- _THE PROBLEM_: Whenever the string "Here" appears in a line of the listing below, that line counts. Say how many lines count, and give nothing else.

- _AVAILABLE DATA_:

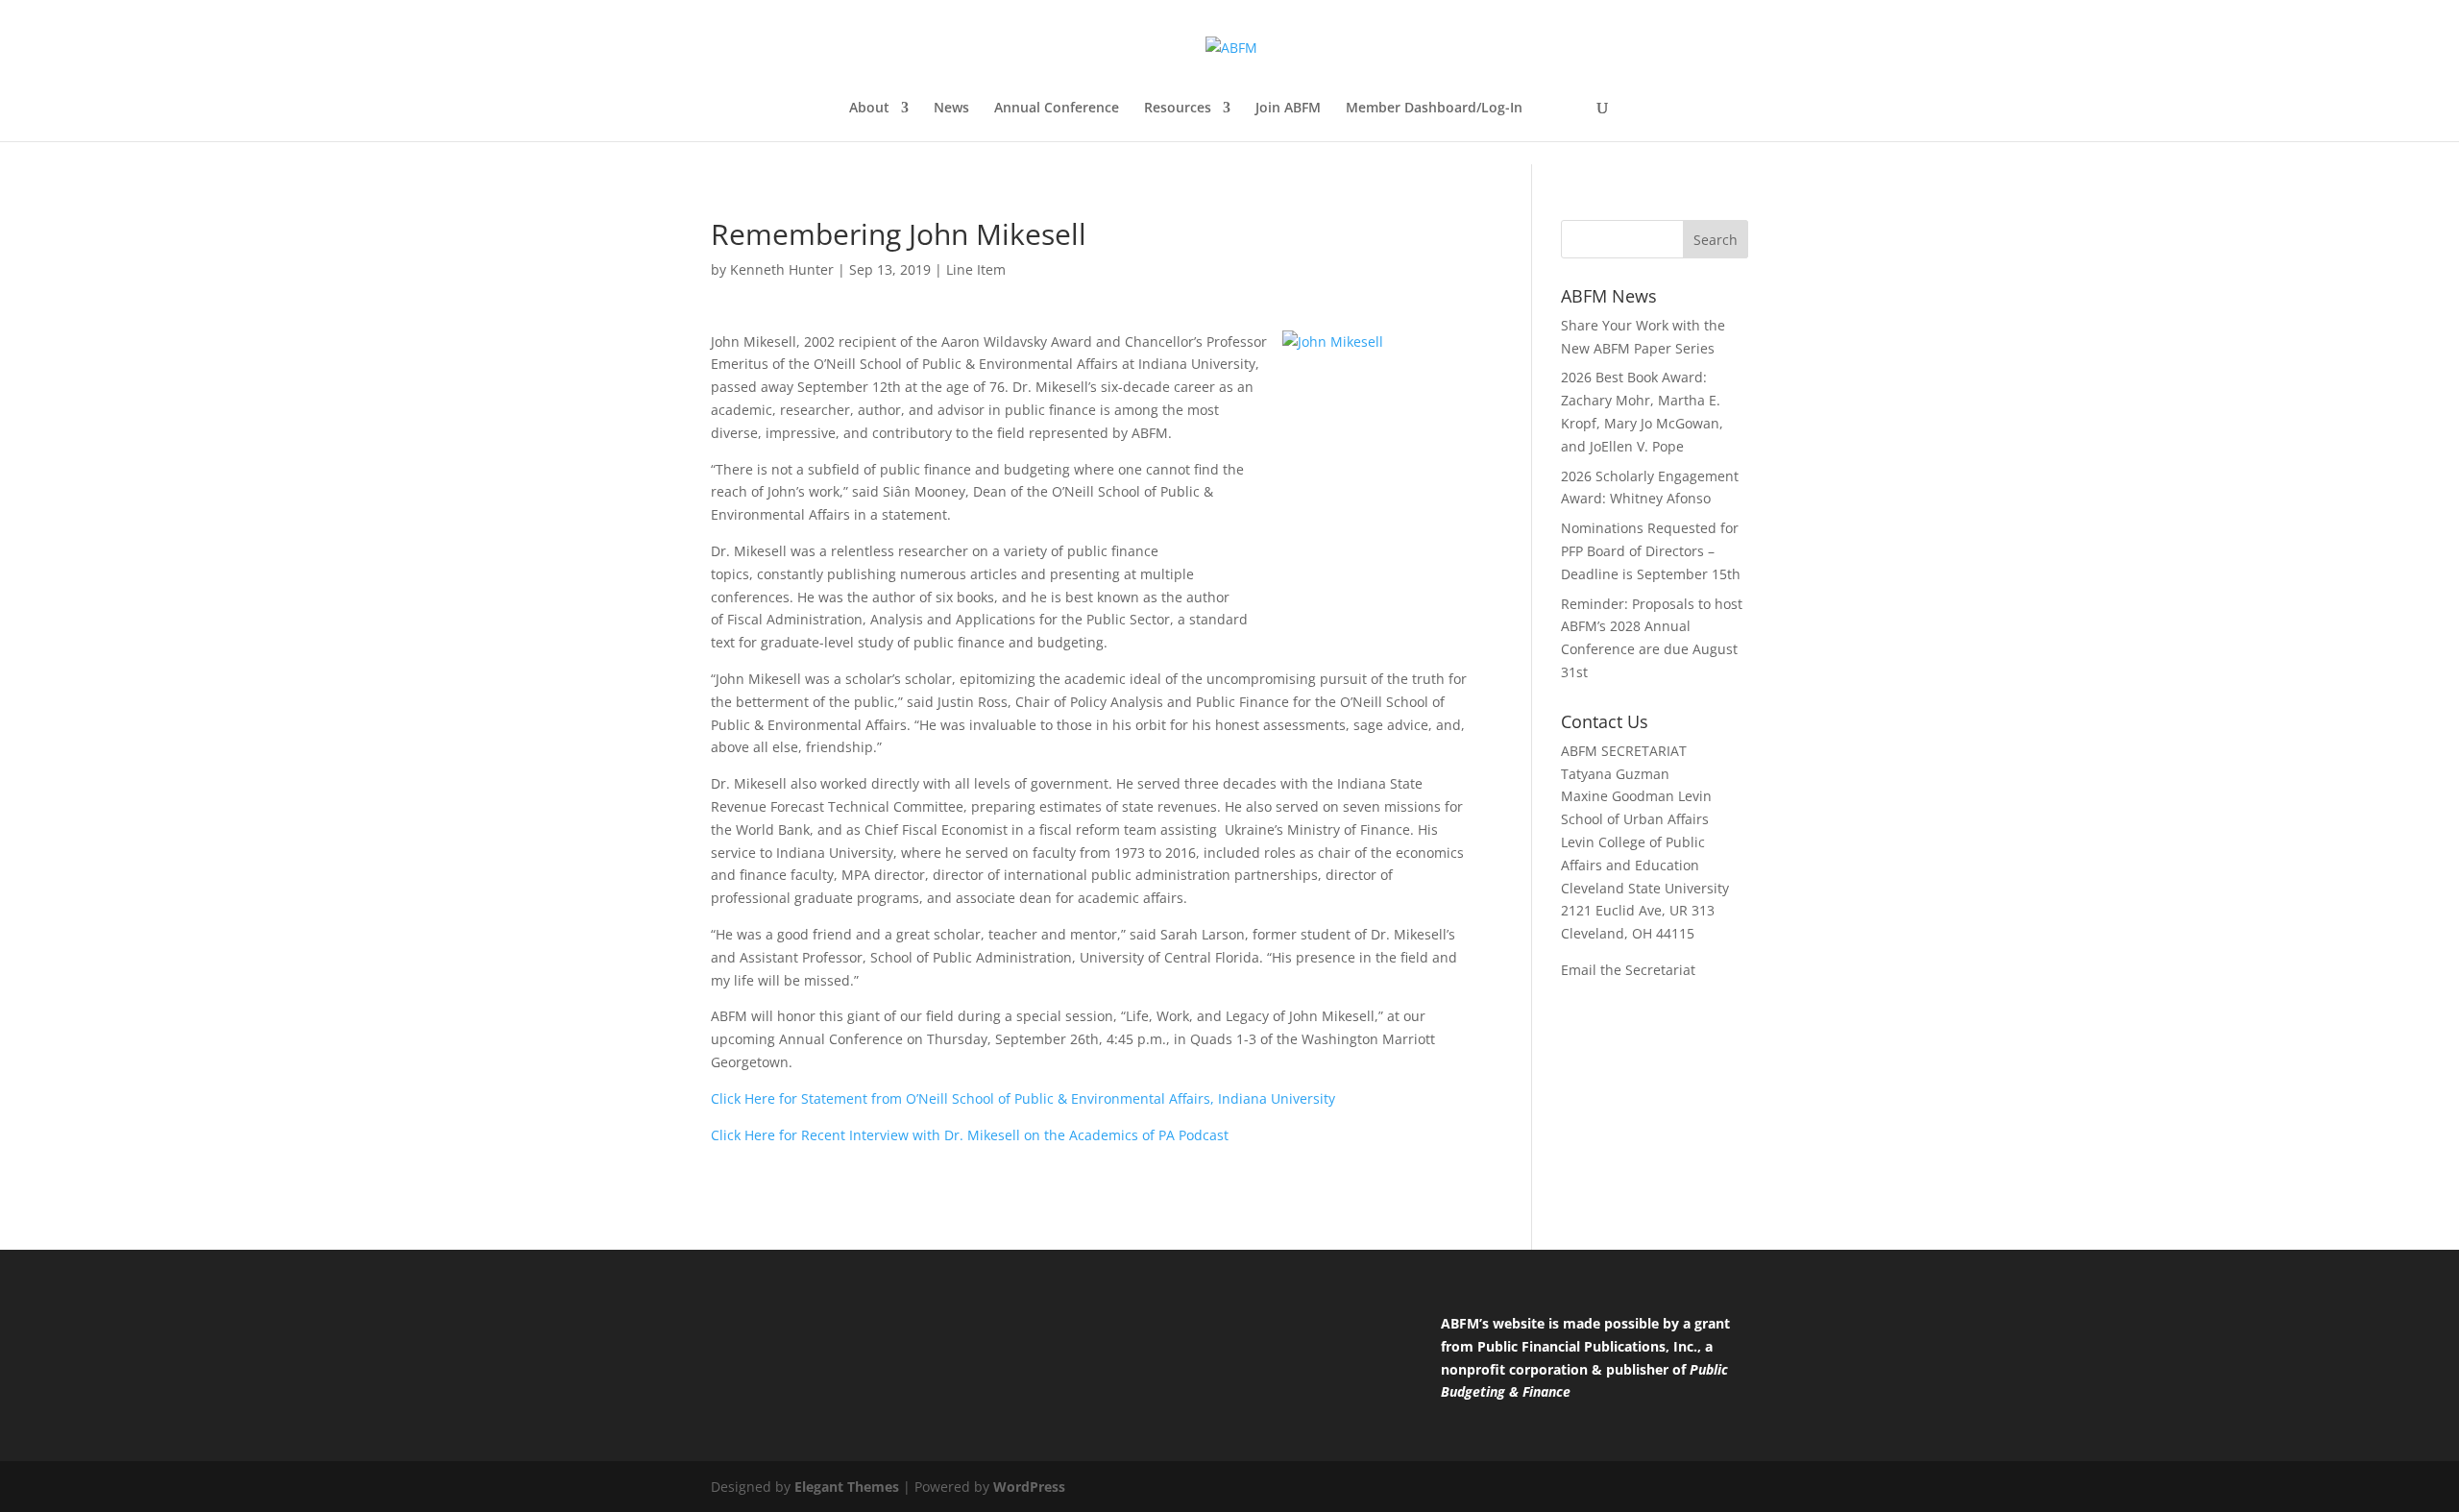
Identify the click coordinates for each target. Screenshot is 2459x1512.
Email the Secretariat (1628, 970)
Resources (1177, 108)
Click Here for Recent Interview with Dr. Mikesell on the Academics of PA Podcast (970, 1135)
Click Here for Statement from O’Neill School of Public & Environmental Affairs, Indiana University (1023, 1098)
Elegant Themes (846, 1486)
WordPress (1029, 1486)
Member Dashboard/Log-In (1434, 108)
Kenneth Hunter (782, 269)
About (869, 108)
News (951, 108)
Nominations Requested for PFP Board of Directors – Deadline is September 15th (1651, 551)
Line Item (976, 269)
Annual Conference (1056, 108)
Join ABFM (1288, 108)
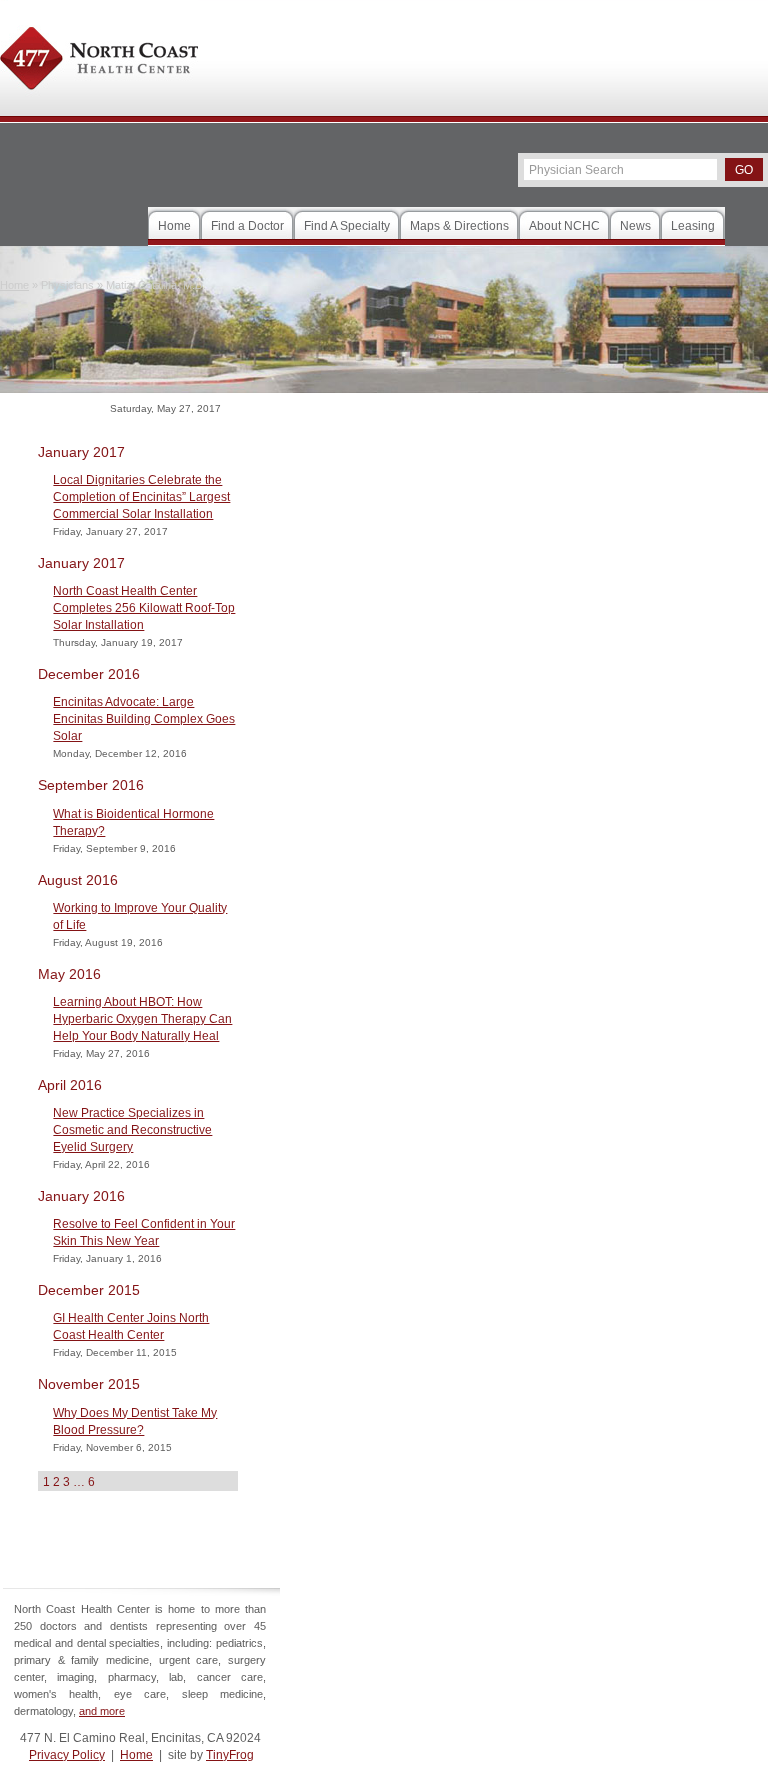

- _TASK RESPONSE_: 2